Because the solution to the clustering optimization problem is a set of centroids, and the universe is a finite set of elements, the centroids will be actual patterns from the provided dataset. That is, the set universe is the actual dataset. The SBPSO's task is then to select the smallest number of centroids such that the resulting clusters are compact and well-separated. This is then very similar to the k-mediods clustering algorithm.

This project will require to develop approaches to cope with multiple objectives in the SBPSO. One such approach is to make use of a weighted linear aggregation of the objectives. An alternative is to make use of a recently developed universal AND-OR fuzzy operator for multi-objective optimization problems. Lastly, a non-dominance (Pareto-optimal) based approach can be used.

It will be expected that the code be implemented in CIlib, an opensource library implemented in scala.

This is a research project, that will very likely lead to publications.

Prerequisite: Students are advised to do Artificial Intelligence 791.

AE9: A Set-based Particle Swarm Optimization Algorithm for Rule Induction

In data analytics, the extraction of if-then rules from a dataset is a very important task in gaining an understanding of the patterns embedded in dataset. A number of rule induction (rule extraction) algorithms have been developed, e.g. the class of covering algorithms. These algorithms consider each class individually, and then extracts a set of rules from the data to predict that class. The set of rules then also serve as an explanation of the correlations and patterns between descriptive features and the target (class) features. Each rule in the rule set is in the form of IF antecedant THEN consequent, where the antecedant is a conjunction of selectors (or conditions on descriptive features).

Ultimately, rule induction is a multi-objective optimization problem, where the goals are to extract as few and as simple as possible rules that are as accurate as possible. This then will result in rules with the best possible generalization performance (i.e. rules do not overfit the training data) and that are easily interpretable.

This project will see the development of a set-based particle swarm optimization (SBPSO) algorithm to extract rules from datasets. The universe will be the set of possible selectors, and the candidate solutions (i.e. particles) will antecedants of the rules. As for covering algorithms, rules will be extracted per class. Since each particle will represent only one rule, a challenge will be to develop an approach to produce a set of such rules, i.e. a disjunction of antecedants per class.

It will be expected that the code be implemented in CIlib, an opensource library implemented in scala.

This is a research project, that will very likely lead to publications.

Prerequisite: Students are advised to do Artificial Intelligence 791.

AE10: Fitness Landscape Analysis of Higher-Order Neural Networks

Higher-order neural networks (NNs) have higher-order transformations of input signals. One type of higher-order NNs is a product unit NN (PUNN) or pi-sigma NN. A PUNN has product units in the hidden layer, where the net input signal is a product of highly non-linear transformations of the input signal. Hidden units use linear activation functions in both the input and the output layers. The output layer makes use of summation units, where the net input signal is calculated as a weighted sum over the input signals.

Product units have the advantage that non-linear relationships are easier to approaximate, with more accurate results and less product units are necessary than summation units. The consequence is then less complex NN architectures. Product units do, however, have a significant impact on the NN loss landscape (error surface), resulting in steeper gradients, and possibly more local minima and plateaus.

The objective of this study is to analyze the impact of product units by conducting a fitness landscape and loss-gradient cloud analysis of the NN fitness landscape, in comparison of the fitness landscape produced by summation units. The study will then proceed to evaluate the performance of a number of NN training algorithms, and to map performance of these training algorithms to the observed fitness landscape characteristics.

Prerequisite: Students are advised to do Artificial Intelligence 791 and Machine Learning 741.

**Supplied material:**
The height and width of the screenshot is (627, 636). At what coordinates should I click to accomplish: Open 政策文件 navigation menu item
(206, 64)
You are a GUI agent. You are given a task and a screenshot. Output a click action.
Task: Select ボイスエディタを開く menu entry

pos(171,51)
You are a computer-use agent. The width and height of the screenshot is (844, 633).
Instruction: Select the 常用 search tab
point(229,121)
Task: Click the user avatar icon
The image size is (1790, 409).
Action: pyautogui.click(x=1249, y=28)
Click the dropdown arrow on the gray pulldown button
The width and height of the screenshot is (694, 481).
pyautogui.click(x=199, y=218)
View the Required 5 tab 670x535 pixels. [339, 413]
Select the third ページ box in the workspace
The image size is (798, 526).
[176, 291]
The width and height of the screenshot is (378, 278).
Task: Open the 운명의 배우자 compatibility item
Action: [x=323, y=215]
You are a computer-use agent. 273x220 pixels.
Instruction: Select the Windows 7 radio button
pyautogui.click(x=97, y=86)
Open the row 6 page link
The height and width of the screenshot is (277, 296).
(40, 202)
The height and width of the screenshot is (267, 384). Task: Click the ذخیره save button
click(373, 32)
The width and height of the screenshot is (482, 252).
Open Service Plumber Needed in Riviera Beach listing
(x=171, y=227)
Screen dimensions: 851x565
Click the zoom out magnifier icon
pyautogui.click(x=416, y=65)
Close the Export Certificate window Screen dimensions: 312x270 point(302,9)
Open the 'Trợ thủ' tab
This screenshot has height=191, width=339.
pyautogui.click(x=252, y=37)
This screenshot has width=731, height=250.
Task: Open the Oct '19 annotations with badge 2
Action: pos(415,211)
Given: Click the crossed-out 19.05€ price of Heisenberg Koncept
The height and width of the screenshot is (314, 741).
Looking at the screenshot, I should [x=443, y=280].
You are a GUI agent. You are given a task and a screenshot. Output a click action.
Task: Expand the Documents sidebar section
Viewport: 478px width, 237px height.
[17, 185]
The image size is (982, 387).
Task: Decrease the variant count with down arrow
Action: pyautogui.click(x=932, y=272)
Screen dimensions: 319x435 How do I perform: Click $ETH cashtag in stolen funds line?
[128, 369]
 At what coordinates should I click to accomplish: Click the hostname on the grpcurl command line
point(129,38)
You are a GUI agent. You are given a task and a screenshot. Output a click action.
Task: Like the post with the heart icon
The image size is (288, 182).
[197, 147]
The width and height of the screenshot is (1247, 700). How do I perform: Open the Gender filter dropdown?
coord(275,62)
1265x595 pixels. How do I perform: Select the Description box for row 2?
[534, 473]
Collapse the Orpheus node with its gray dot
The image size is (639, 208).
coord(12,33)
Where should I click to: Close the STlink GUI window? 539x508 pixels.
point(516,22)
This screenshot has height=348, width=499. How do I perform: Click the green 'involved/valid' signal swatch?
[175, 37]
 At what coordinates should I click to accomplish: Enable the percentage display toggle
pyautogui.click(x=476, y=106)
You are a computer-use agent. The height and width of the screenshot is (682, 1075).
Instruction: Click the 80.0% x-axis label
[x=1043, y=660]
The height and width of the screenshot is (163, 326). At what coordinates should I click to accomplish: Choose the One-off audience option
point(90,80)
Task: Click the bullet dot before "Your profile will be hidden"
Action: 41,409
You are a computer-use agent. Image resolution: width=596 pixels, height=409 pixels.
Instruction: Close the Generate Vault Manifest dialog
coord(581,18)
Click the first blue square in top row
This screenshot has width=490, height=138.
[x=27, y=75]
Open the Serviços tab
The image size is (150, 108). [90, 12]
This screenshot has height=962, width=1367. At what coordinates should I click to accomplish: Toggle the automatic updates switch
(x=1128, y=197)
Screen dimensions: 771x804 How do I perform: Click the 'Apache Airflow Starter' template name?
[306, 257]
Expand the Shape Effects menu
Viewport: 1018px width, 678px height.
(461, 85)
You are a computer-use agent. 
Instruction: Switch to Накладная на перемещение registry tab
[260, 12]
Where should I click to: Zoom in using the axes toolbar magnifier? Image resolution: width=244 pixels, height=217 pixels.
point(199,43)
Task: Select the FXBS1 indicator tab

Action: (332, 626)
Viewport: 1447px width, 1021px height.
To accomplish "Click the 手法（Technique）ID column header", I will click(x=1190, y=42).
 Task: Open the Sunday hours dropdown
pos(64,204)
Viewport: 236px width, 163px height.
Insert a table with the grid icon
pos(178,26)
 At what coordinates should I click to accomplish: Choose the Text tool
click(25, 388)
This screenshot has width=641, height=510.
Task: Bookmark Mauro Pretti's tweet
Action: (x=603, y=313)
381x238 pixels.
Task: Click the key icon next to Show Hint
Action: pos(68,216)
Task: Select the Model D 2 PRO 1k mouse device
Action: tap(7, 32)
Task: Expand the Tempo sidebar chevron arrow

**What you will do:**
[A] From the project descriptions above, write out the passage that begins with the words containing "The objective of" and ends with "Machine Learning 741.".
[B] In the project descriptions, what will serve as the universe for the set-based particle swarm optimization algorithm for rule induction?

**Responses:**
[A]
The objective of this study is to analyze the impact of product units by conducting a fitness landscape and loss-gradient cloud analysis of the NN fitness landscape, in comparison of the fitness landscape produced by summation units. The study will then proceed to evaluate the performance of a number of NN training algorithms, and to map performance of these training algorithms to the observed fitness landscape characteristics.

Prerequisite: Students are advised to do Artificial Intelligence 791 and Machine Learning 741.

[B] The set of possible selectors.